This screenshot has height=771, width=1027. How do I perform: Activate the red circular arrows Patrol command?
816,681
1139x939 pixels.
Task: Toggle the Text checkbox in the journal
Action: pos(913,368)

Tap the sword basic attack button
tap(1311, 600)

+++++

Exercise task:
Reproduce every one of the items above word for word, keeping each line intact.

Exercise answer:
This screenshot has height=771, width=1027. How do I perform: Activate the red circular arrows Patrol command?
816,681
1139x939 pixels.
Task: Toggle the Text checkbox in the journal
Action: pos(913,368)

Tap the sword basic attack button
tap(1311, 600)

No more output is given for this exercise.